::: Data records

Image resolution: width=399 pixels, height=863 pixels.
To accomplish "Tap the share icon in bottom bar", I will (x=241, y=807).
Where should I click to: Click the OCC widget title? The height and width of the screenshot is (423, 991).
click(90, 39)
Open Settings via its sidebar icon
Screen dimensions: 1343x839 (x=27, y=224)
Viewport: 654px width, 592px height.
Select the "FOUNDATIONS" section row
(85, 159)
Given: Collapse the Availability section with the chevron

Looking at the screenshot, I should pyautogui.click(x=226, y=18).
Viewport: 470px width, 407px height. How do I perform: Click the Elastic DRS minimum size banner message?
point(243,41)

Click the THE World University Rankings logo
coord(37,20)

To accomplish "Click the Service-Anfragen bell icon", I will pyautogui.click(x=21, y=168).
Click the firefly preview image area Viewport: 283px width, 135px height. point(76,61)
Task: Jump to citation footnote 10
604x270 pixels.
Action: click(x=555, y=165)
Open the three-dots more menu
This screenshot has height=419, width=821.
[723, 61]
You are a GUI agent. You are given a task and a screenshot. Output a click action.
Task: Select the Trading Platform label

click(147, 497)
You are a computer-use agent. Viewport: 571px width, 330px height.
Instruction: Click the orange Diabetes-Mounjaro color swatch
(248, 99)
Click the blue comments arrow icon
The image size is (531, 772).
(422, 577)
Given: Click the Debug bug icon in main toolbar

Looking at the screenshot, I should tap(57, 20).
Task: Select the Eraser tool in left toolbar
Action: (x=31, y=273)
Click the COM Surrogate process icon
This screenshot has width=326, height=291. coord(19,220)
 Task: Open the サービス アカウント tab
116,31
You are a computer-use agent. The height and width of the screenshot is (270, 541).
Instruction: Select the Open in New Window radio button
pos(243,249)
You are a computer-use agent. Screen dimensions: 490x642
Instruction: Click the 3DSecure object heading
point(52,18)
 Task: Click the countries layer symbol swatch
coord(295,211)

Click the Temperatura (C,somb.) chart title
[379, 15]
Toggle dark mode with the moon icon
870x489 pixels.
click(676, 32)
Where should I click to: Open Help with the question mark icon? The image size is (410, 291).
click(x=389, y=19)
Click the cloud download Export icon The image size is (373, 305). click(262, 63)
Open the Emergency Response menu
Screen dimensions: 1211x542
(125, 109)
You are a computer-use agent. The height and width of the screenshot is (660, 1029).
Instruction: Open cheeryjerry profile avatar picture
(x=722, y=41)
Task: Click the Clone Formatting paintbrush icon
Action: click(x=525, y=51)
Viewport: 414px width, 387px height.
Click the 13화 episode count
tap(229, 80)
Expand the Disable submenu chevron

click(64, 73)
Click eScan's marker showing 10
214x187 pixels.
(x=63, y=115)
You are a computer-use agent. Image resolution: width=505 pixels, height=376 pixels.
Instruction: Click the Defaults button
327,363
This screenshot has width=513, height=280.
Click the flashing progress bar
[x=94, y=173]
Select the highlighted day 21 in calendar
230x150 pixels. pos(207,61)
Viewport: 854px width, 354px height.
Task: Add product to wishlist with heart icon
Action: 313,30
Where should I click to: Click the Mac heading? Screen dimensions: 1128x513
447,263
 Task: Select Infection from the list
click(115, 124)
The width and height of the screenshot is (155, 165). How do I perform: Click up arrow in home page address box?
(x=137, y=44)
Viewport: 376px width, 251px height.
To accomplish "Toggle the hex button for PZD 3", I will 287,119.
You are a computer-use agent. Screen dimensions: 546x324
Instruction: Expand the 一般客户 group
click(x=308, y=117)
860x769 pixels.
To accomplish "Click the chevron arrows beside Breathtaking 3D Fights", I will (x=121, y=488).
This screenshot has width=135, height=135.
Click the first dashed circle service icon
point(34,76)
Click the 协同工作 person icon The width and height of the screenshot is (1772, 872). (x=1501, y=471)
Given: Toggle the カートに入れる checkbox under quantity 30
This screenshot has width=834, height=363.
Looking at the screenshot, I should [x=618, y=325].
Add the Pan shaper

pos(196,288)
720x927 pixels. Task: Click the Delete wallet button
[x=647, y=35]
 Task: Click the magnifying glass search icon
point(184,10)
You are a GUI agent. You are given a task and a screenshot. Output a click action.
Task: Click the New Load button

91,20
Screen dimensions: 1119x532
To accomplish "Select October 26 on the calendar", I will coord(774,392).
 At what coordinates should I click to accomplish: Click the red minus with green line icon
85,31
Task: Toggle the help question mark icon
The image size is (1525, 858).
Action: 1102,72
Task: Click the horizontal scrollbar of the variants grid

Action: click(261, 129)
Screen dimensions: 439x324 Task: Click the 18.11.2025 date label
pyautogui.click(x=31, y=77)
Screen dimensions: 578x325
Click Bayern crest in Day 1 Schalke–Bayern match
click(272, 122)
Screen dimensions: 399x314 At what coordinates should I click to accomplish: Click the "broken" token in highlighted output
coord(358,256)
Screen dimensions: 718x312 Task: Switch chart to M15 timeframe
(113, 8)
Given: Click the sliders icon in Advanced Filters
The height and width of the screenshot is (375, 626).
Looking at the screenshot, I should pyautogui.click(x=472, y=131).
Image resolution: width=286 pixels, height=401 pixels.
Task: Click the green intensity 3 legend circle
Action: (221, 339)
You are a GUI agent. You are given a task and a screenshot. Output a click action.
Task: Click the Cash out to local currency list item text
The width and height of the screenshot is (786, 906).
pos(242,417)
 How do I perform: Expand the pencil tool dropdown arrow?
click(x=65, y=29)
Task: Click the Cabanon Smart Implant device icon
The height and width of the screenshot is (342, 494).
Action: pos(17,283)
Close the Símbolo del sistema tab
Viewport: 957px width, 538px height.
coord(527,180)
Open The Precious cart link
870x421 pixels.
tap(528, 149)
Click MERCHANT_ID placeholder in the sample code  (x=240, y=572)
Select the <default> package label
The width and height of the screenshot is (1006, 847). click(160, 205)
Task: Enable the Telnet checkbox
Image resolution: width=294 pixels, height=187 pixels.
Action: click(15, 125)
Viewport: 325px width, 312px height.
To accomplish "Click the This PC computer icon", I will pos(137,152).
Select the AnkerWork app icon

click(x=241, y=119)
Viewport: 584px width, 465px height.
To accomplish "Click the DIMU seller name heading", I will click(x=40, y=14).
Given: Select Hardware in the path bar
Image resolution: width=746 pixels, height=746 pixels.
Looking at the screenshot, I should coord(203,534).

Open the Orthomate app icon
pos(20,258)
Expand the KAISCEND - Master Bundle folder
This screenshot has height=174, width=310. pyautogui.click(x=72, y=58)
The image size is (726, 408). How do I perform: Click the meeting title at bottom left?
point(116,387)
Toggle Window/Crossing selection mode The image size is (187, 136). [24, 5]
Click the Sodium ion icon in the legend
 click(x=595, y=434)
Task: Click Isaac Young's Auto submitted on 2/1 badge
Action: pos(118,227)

::::::

#### Task instructions:
Keeping each line exactly as it is, retype all of the data.

#### Result:
Image resolution: width=399 pixels, height=863 pixels.
To accomplish "Tap the share icon in bottom bar", I will (x=241, y=807).
Where should I click to: Click the OCC widget title? The height and width of the screenshot is (423, 991).
click(90, 39)
Open Settings via its sidebar icon
Screen dimensions: 1343x839 (x=27, y=224)
Viewport: 654px width, 592px height.
Select the "FOUNDATIONS" section row
(85, 159)
Given: Collapse the Availability section with the chevron

Looking at the screenshot, I should pyautogui.click(x=226, y=18).
Viewport: 470px width, 407px height. How do I perform: Click the Elastic DRS minimum size banner message?
point(243,41)

Click the THE World University Rankings logo
coord(37,20)

To accomplish "Click the Service-Anfragen bell icon", I will pyautogui.click(x=21, y=168).
Click the firefly preview image area Viewport: 283px width, 135px height. point(76,61)
Task: Jump to citation footnote 10
604x270 pixels.
Action: click(x=555, y=165)
Open the three-dots more menu
This screenshot has height=419, width=821.
[723, 61]
You are a GUI agent. You are given a task and a screenshot. Output a click action.
Task: Select the Trading Platform label

click(147, 497)
You are a computer-use agent. Viewport: 571px width, 330px height.
Instruction: Click the orange Diabetes-Mounjaro color swatch
(248, 99)
Click the blue comments arrow icon
The image size is (531, 772).
(422, 577)
Given: Click the Debug bug icon in main toolbar

Looking at the screenshot, I should tap(57, 20).
Task: Select the Eraser tool in left toolbar
Action: (x=31, y=273)
Click the COM Surrogate process icon
This screenshot has width=326, height=291. coord(19,220)
 Task: Open the サービス アカウント tab
116,31
You are a computer-use agent. The height and width of the screenshot is (270, 541).
Instruction: Select the Open in New Window radio button
pos(243,249)
You are a computer-use agent. Screen dimensions: 490x642
Instruction: Click the 3DSecure object heading
point(52,18)
 Task: Click the countries layer symbol swatch
coord(295,211)

Click the Temperatura (C,somb.) chart title
[379, 15]
Toggle dark mode with the moon icon
870x489 pixels.
click(676, 32)
Where should I click to: Open Help with the question mark icon? The image size is (410, 291).
click(x=389, y=19)
Click the cloud download Export icon The image size is (373, 305). click(262, 63)
Open the Emergency Response menu
Screen dimensions: 1211x542
(125, 109)
You are a computer-use agent. The height and width of the screenshot is (660, 1029).
Instruction: Open cheeryjerry profile avatar picture
(x=722, y=41)
Task: Click the Clone Formatting paintbrush icon
Action: click(x=525, y=51)
Viewport: 414px width, 387px height.
Click the 13화 episode count
tap(229, 80)
Expand the Disable submenu chevron

click(64, 73)
Click eScan's marker showing 10
214x187 pixels.
(x=63, y=115)
You are a computer-use agent. Image resolution: width=505 pixels, height=376 pixels.
Instruction: Click the Defaults button
327,363
This screenshot has width=513, height=280.
Click the flashing progress bar
[x=94, y=173]
Select the highlighted day 21 in calendar
230x150 pixels. pos(207,61)
Viewport: 854px width, 354px height.
Task: Add product to wishlist with heart icon
Action: 313,30
Where should I click to: Click the Mac heading? Screen dimensions: 1128x513
447,263
 Task: Select Infection from the list
click(115, 124)
The width and height of the screenshot is (155, 165). How do I perform: Click up arrow in home page address box?
(x=137, y=44)
Viewport: 376px width, 251px height.
To accomplish "Toggle the hex button for PZD 3", I will 287,119.
You are a computer-use agent. Screen dimensions: 546x324
Instruction: Expand the 一般客户 group
click(x=308, y=117)
860x769 pixels.
To accomplish "Click the chevron arrows beside Breathtaking 3D Fights", I will (x=121, y=488).
This screenshot has width=135, height=135.
Click the first dashed circle service icon
point(34,76)
Click the 协同工作 person icon The width and height of the screenshot is (1772, 872). (x=1501, y=471)
Given: Toggle the カートに入れる checkbox under quantity 30
This screenshot has width=834, height=363.
Looking at the screenshot, I should [x=618, y=325].
Add the Pan shaper

pos(196,288)
720x927 pixels. Task: Click the Delete wallet button
[x=647, y=35]
 Task: Click the magnifying glass search icon
point(184,10)
You are a GUI agent. You are given a task and a screenshot. Output a click action.
Task: Click the New Load button

91,20
Screen dimensions: 1119x532
To accomplish "Select October 26 on the calendar", I will coord(774,392).
 At what coordinates should I click to accomplish: Click the red minus with green line icon
85,31
Task: Toggle the help question mark icon
The image size is (1525, 858).
Action: 1102,72
Task: Click the horizontal scrollbar of the variants grid

Action: click(261, 129)
Screen dimensions: 439x324 Task: Click the 18.11.2025 date label
pyautogui.click(x=31, y=77)
Screen dimensions: 578x325
Click Bayern crest in Day 1 Schalke–Bayern match
click(272, 122)
Screen dimensions: 399x314 At what coordinates should I click to accomplish: Click the "broken" token in highlighted output
coord(358,256)
Screen dimensions: 718x312 Task: Switch chart to M15 timeframe
(113, 8)
Given: Click the sliders icon in Advanced Filters
The height and width of the screenshot is (375, 626).
Looking at the screenshot, I should pyautogui.click(x=472, y=131).
Image resolution: width=286 pixels, height=401 pixels.
Task: Click the green intensity 3 legend circle
Action: (221, 339)
You are a GUI agent. You are given a task and a screenshot. Output a click action.
Task: Click the Cash out to local currency list item text
The width and height of the screenshot is (786, 906).
pos(242,417)
 How do I perform: Expand the pencil tool dropdown arrow?
click(x=65, y=29)
Task: Click the Cabanon Smart Implant device icon
The height and width of the screenshot is (342, 494).
Action: pos(17,283)
Close the Símbolo del sistema tab
Viewport: 957px width, 538px height.
coord(527,180)
Open The Precious cart link
870x421 pixels.
tap(528, 149)
Click MERCHANT_ID placeholder in the sample code  (x=240, y=572)
Select the <default> package label
The width and height of the screenshot is (1006, 847). click(160, 205)
Task: Enable the Telnet checkbox
Image resolution: width=294 pixels, height=187 pixels.
Action: click(15, 125)
Viewport: 325px width, 312px height.
To accomplish "Click the This PC computer icon", I will pos(137,152).
Select the AnkerWork app icon

click(x=241, y=119)
Viewport: 584px width, 465px height.
To accomplish "Click the DIMU seller name heading", I will click(x=40, y=14).
Given: Select Hardware in the path bar
Image resolution: width=746 pixels, height=746 pixels.
Looking at the screenshot, I should coord(203,534).

Open the Orthomate app icon
pos(20,258)
Expand the KAISCEND - Master Bundle folder
This screenshot has height=174, width=310. pyautogui.click(x=72, y=58)
The image size is (726, 408). How do I perform: Click the meeting title at bottom left?
point(116,387)
Toggle Window/Crossing selection mode The image size is (187, 136). [24, 5]
Click the Sodium ion icon in the legend
 click(x=595, y=434)
Task: Click Isaac Young's Auto submitted on 2/1 badge
Action: pos(118,227)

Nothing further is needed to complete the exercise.